-------- 本文

ふーみんの無限世界

エッセイ、詩、小説の可能性を信じて

息子のグループホーム入所 2

グループホーム入所にあたっては、最初は一泊二日、次は一週間、というように、少しづつ本人が慣れていけるように、様子をみることが多いようです。
これは、グループホームに慣れる、ということ以外に、他の入居者と一緒に生活できるか、ということのチェックでもあるようです。
駿宇が入ることになったグループホームは新設ですので、そういったお試し期間はありませんでした。
入居決定の書類が郵送で届いてから半年後、入居説明会がありました。
コロナ対策で、公共の交通機関での来所は禁止。
次男が長男の車を借り、私と駿宇を乗せていってくれました。
駿宇は少し緊張していました。
説明会が終わると、実際に住むことになるグループホームを見学させていただきました。
「駿ちゃん、今度ここに住むんだよ」
と伝えましたが、おそらく理解していなかったと思います。
6畳ほどの個室で、ベットと洋服ダンスは備え付けでした。
10人ほどが一緒に生活します。
個室が廊下の両サイドに並び、共同の食堂やトイレ、浴室などがあるワンフロアです。

----------------

* **課題 a**
下のリストの最初の行から「tap(264, 167)」を含む行までを、そのまま書き写してください。

-------- 入力

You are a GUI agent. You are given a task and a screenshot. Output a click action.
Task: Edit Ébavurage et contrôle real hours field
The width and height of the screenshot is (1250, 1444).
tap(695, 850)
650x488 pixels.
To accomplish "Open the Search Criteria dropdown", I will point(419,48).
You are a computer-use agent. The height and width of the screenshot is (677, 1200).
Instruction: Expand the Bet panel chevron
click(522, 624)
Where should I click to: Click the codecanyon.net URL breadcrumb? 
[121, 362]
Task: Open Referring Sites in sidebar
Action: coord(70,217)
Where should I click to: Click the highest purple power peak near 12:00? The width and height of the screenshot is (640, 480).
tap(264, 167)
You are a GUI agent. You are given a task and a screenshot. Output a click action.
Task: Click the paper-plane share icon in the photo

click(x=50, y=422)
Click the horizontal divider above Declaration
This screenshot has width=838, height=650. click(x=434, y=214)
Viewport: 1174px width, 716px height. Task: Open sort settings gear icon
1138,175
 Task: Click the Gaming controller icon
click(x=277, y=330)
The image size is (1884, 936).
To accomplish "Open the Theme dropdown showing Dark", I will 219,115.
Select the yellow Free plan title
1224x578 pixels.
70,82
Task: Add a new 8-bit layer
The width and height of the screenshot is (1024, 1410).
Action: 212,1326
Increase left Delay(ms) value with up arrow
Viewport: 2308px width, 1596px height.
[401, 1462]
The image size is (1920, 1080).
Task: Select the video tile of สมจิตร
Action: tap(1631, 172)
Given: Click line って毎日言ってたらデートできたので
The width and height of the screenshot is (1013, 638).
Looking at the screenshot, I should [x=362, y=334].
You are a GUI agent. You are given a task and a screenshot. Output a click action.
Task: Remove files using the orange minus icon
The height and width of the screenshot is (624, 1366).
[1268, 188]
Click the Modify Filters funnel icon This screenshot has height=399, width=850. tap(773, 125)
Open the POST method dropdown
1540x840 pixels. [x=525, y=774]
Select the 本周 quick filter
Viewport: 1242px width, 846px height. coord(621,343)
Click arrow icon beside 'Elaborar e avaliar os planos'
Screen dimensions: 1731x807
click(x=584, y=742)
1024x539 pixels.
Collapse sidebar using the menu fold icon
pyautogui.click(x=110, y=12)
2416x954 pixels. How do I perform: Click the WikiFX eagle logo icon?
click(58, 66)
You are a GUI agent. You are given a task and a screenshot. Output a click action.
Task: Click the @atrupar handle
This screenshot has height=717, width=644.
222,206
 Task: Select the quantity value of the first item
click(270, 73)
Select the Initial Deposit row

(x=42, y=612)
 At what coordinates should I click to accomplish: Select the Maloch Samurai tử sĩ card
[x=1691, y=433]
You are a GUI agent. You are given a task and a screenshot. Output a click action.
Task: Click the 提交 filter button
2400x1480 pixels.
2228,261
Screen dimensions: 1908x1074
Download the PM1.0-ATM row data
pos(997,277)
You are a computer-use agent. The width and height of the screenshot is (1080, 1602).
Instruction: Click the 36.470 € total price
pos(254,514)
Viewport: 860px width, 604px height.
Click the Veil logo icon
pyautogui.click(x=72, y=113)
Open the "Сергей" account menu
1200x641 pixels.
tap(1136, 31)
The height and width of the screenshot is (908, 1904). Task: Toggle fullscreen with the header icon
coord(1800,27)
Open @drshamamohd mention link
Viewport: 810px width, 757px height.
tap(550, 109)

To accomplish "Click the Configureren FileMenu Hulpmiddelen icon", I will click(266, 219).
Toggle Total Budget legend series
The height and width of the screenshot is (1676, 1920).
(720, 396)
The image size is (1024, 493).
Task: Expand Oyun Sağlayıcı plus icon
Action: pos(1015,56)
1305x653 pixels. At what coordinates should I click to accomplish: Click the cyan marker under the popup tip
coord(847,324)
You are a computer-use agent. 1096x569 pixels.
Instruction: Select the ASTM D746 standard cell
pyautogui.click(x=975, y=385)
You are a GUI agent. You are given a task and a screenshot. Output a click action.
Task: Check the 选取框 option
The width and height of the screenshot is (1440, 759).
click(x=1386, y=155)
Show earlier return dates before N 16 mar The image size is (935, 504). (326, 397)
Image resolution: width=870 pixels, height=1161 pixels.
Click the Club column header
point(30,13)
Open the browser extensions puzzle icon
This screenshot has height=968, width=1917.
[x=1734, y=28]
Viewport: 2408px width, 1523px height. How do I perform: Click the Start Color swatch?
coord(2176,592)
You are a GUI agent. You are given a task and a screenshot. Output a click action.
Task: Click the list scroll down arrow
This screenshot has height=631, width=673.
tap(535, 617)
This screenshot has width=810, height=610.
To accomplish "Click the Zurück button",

----------------

* **課題 b**
息子さんのグループホーム入所についての本文によると、そのグループホームでは何人ほどが一緒に生活しますか。

* **解答 a**
You are a GUI agent. You are given a task and a screenshot. Output a click action.
Task: Edit Ébavurage et contrôle real hours field
The width and height of the screenshot is (1250, 1444).
tap(695, 850)
650x488 pixels.
To accomplish "Open the Search Criteria dropdown", I will point(419,48).
You are a computer-use agent. The height and width of the screenshot is (677, 1200).
Instruction: Expand the Bet panel chevron
click(522, 624)
Where should I click to: Click the codecanyon.net URL breadcrumb? 
[121, 362]
Task: Open Referring Sites in sidebar
Action: coord(70,217)
Where should I click to: Click the highest purple power peak near 12:00? The width and height of the screenshot is (640, 480).
tap(264, 167)

* **解答 b**
10人ほどです。